The 1902 Atlantic hurricane season featured five known tropical cyclones, three of which made landfall in the United States. The first system was initially observed in the northwestern Caribbean on June 12. The last system dissipated on November 6 while located well southeast of Newfoundland. These dates fall within the period with the most tropical cyclone activity in the Atlantic. None of the systems existed simultaneously.

Of the season's five tropical cyclones, three reached hurricane status. However, none of them strengthened into major hurricanes, which are Category 3 or higher on the modern-day Saffir–Simpson hurricane wind scale. Along with 1901, this was the first time that two consecutive seasons lacked a major hurricane since 1864 and 1865. Only one storm left significant impact, which was the second hurricane. It brought flooding and strong winds to Texas, resulting in severe damage in some areas. A tornado spawned by the storm also caused five fatalities.

The season's activity was reflected with an accumulated cyclone energy (ACE) rating of 28, the lowest value since 1890. ACE is a metric used to express the energy used by a tropical cyclone during its lifetime. Therefore, a storm with a longer duration will have high values of ACE. It is only calculated at six-hour increments in which specific tropical and subtropical systems are either at or above sustained wind speeds of 39 mph (63 km/h), which is the threshold for tropical storm intensity. Thus, tropical depressions are not included here.

== Systems ==
=== Tropical Storm One ===

In June, a low-pressure area was observed over the western Caribbean. At 12:00 UTC on June 12, a tropical depression developed about 20 mi north of Swan Island, Honduras. The depression moved north-northeastward and intensified into a tropical storm early the next day. Later on June 13, the storm made landfall in modern-day Artemisa Province of Cuba with winds of 45 mph. After reaching the Gulf of Mexico late on June 13, the system continued to strengthen and peaked with maximum sustained winds of 60 mph. Around 23:00 UTC, it made landfall near Steinhatchee, Florida, at the same intensity.

_Listed entries:_
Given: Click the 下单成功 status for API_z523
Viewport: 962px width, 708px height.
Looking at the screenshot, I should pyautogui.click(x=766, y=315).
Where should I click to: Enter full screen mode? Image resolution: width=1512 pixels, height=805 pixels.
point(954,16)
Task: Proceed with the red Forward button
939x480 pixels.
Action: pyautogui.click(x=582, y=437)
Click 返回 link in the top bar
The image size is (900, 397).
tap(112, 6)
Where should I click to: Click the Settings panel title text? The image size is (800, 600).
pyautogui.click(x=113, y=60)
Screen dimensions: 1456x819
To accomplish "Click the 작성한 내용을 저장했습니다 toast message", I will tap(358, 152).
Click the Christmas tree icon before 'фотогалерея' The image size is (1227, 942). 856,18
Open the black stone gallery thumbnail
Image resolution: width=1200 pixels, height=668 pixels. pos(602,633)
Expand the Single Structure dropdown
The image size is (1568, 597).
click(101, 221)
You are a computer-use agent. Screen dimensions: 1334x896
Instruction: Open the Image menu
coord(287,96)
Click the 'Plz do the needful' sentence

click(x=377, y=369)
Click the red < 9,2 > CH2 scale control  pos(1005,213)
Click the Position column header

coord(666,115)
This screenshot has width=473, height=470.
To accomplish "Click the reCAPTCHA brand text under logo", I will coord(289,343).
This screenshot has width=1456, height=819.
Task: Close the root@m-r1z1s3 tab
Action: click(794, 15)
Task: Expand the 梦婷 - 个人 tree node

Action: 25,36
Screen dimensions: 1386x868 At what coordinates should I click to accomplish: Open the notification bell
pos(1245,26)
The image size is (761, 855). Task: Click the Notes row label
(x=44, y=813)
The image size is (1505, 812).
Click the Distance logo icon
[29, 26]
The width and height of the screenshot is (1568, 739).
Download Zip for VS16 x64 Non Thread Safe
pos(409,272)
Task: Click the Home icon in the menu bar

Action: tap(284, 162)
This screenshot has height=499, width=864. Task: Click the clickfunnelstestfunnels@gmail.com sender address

_Given exercise 1:_ According to the account of the 1902 Atlantic hurricane season, what accumulated cyclone energy rating did the season receive?
_Given exercise 2:_ Resume the account of the 1902 Atlantic hurricane season, starting right after its final sentence.

_Task result 1:_ 28, the lowest value since 1890.

_Task result 2:_
After moving inland, the storm moved northeastward and slowly weakened. Around midday on June 16, the system became extratropical over southeastern Virginia and then accelerated northeastward, before dissipating near Anticosti Island, Quebec, late on the following day. Some locations in Florida observed tropical storm force winds. In Virginia, the steamer Falcon sank 2 mi southeast of False Cape. On June 16, the cities of Fredericksburg and New Canton both set 24-hour rainfall records for the month of June, with 3.45 in and 3.7 in observed, respectively. A drought in the area was ended, which particularly benefited tobacco crops.

=== Hurricane Two ===

The second observed tropical cyclone of the season developed over Chiapas at 00:00 UTC on June 21. Initially a tropical depression, the system moved slowly northwestward and reached the Gulf of Mexico early the next day. Around 12:00 UTC on June 23, it strengthened into a tropical storm. While curving north-northwestward, the storm intensified into a hurricane at 00:00 UTC on June 26. Six hours later, the hurricane attained its maximum sustained wind speed of 80 mph. However, it then began to weaken falling to tropical storm status late on June 26. At 21:00 UTC that day, the storm made landfall near Corpus Christi, Texas, with winds of 70 mph. After moving inland, the system quickly weakened and became extratropical over Oklahoma by midday on June 28. The remnants moved rapidly northeastward before dissipating over Pennsylvania the next day.

A drought existed in Texas for the previous six weeks. Thus, rainfall produce by this storm was beneficial to cotton and rice. However, withered corn stalks were easily blown down by the wind. Further, heavy precipitation in some areas resulted in flooding. The highest 24-hour rainfall total was 14.22 in at Nacogdoches, setting a daily rainfall record for June. This swelled Lanana and Bonita creeks. All bridges were swept away and communication was cut off, while the south side of town was underwater. At Galveston, 5.54 in of rain fell on June 27, setting a daily rainfall record. Over 6 in fell in La Porte, ruining more than 200000 lbs of hay west of town. Morgan's Point was 3 ft under water. In Gregg and Harrison counties, heavy rains washed out the Texas and Pacific railroads. Flooding occurred across the upper Sabine basin as well.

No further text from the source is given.